GM Considers Mothballing Chevrolet Colorado Name
- General Motors may shelve the Chevrolet Colorado name when it rolls out its all-new midsize pickups.
- The Colorado name was only used for one generation on the truck and "doesn't have a lot of equity," a Chevrolet spokesman said.
- Production of the new Chevrolet Colorado and GMC Canyon replacements will start in 2014.
DETROIT — General Motors may shelve the Chevrolet Colorado name when it rolls out its all-new midsize pickups, the automaker confirmed for Edmunds on Wednesday.
The Colorado name was only used for one generation on the truck and "doesn't have a lot of equity," a Chevrolet spokesman said. Before the Colorado name debuted, the truck was called the Chevrolet S10.
"We're looking at possibly changing the name of the Colorado, but we haven't made a decision yet," said Tom Wilkinson, a GM spokesman, in a phone conversation. "This is a multi-path process. You get suggestions internally, reach out to advertising and marketing agencies. You come up with hundreds of potential names that have to go through the legal process."
He said he hadn't seen the list of proposed names for the midsize trucks.
Production of the new Chevrolet Colorado and GMC Canyon replacements will start in 2014. Wilkinson did not disclose when and if the new trucks will be shown later this year.
GM is developing a U.S. version of the new global Chevrolet Colorado, which is sold in Thailand and Australia.
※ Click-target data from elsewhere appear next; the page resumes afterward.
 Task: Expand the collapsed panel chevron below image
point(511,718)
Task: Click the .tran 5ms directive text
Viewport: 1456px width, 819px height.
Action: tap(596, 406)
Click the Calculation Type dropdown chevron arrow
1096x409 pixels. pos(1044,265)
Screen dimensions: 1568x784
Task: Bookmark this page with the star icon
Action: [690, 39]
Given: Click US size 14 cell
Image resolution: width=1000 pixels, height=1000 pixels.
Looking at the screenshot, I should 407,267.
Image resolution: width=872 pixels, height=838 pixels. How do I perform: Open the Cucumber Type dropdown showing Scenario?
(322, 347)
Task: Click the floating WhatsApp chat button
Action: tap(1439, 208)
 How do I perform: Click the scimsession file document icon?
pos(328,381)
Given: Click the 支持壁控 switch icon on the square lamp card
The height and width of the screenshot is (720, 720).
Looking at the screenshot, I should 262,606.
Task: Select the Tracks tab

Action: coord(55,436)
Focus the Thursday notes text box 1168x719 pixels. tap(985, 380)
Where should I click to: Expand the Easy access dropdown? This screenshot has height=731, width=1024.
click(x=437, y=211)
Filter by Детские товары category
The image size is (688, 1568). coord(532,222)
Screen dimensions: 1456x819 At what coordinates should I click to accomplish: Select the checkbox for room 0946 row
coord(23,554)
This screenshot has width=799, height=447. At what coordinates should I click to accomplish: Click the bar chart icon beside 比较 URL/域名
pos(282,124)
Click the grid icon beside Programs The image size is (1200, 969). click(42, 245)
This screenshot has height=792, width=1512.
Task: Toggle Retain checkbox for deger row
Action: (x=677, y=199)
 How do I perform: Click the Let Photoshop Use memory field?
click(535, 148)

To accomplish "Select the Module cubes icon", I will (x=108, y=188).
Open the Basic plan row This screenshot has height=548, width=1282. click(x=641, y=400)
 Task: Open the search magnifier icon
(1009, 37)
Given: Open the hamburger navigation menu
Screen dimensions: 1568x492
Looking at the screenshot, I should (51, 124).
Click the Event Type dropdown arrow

The new midsize trucks are aimed at the Toyota Tacoma. They are expected to have radically different styling and powertrains than the full-size Chevrolet Silverado and GMC Sierra, as well as an emphasis on fuel economy.
"We think there is an opportunity for a really great midsize pickup," Wilkinson said. "There's a lot of interest in fuel efficiency. The question is the right way to do that."
The 2012 Chevrolet Colorado 2WD with a 2.9-liter four-cylinder engine and four-speed automatic transmission returns 18 mpg in city driving and 25 mpg on the highway, according to the EPA.
Edmunds says: GM wants to start with a clean sheet of paper when it comes to its new midsize trucks — and a name change is a good way to telegraph that message.